## Task directions
Retype the items below word for word, with every line and character unchanged.

## Data excerpts

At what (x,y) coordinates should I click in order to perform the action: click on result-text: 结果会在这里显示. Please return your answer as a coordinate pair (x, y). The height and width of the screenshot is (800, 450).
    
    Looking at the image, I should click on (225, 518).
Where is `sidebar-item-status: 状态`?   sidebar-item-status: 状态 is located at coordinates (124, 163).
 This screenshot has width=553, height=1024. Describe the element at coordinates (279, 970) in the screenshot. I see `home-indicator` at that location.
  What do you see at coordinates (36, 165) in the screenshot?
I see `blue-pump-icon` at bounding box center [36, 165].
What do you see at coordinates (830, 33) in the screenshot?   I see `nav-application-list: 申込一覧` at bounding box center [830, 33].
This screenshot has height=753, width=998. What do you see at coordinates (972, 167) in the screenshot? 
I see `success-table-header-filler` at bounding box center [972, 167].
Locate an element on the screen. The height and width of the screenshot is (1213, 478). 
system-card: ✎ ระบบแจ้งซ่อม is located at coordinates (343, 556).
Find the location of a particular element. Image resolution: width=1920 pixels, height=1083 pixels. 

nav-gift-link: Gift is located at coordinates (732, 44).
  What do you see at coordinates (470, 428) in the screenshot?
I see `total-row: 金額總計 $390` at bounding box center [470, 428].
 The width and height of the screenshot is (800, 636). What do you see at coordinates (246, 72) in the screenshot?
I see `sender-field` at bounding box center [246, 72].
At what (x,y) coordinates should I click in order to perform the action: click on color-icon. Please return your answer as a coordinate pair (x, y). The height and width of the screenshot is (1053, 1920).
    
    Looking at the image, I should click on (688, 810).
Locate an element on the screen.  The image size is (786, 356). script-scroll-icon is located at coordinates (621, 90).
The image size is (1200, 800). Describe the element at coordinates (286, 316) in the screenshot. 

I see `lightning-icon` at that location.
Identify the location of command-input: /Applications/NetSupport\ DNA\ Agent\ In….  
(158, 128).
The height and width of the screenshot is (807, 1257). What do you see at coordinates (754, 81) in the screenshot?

## Solved exercise
At what (x,y) coordinates should I click in order to perform the action: click on result-text: 结果会在这里显示. Please return your answer as a coordinate pair (x, y). The height and width of the screenshot is (800, 450).
    
    Looking at the image, I should click on (225, 518).
Where is `sidebar-item-status: 状态`?   sidebar-item-status: 状态 is located at coordinates (124, 163).
 This screenshot has width=553, height=1024. Describe the element at coordinates (279, 970) in the screenshot. I see `home-indicator` at that location.
  What do you see at coordinates (36, 165) in the screenshot?
I see `blue-pump-icon` at bounding box center [36, 165].
What do you see at coordinates (830, 33) in the screenshot?   I see `nav-application-list: 申込一覧` at bounding box center [830, 33].
This screenshot has height=753, width=998. What do you see at coordinates (972, 167) in the screenshot? 
I see `success-table-header-filler` at bounding box center [972, 167].
Locate an element on the screen. The height and width of the screenshot is (1213, 478). 
system-card: ✎ ระบบแจ้งซ่อม is located at coordinates (343, 556).
Find the location of a particular element. Image resolution: width=1920 pixels, height=1083 pixels. 

nav-gift-link: Gift is located at coordinates (732, 44).
  What do you see at coordinates (470, 428) in the screenshot?
I see `total-row: 金額總計 $390` at bounding box center [470, 428].
 The width and height of the screenshot is (800, 636). What do you see at coordinates (246, 72) in the screenshot?
I see `sender-field` at bounding box center [246, 72].
At what (x,y) coordinates should I click in order to perform the action: click on color-icon. Please return your answer as a coordinate pair (x, y). The height and width of the screenshot is (1053, 1920).
    
    Looking at the image, I should click on (688, 810).
Locate an element on the screen.  The image size is (786, 356). script-scroll-icon is located at coordinates (621, 90).
The image size is (1200, 800). Describe the element at coordinates (286, 316) in the screenshot. 

I see `lightning-icon` at that location.
Identify the location of command-input: /Applications/NetSupport\ DNA\ Agent\ In….  
(158, 128).
The height and width of the screenshot is (807, 1257). What do you see at coordinates (754, 81) in the screenshot?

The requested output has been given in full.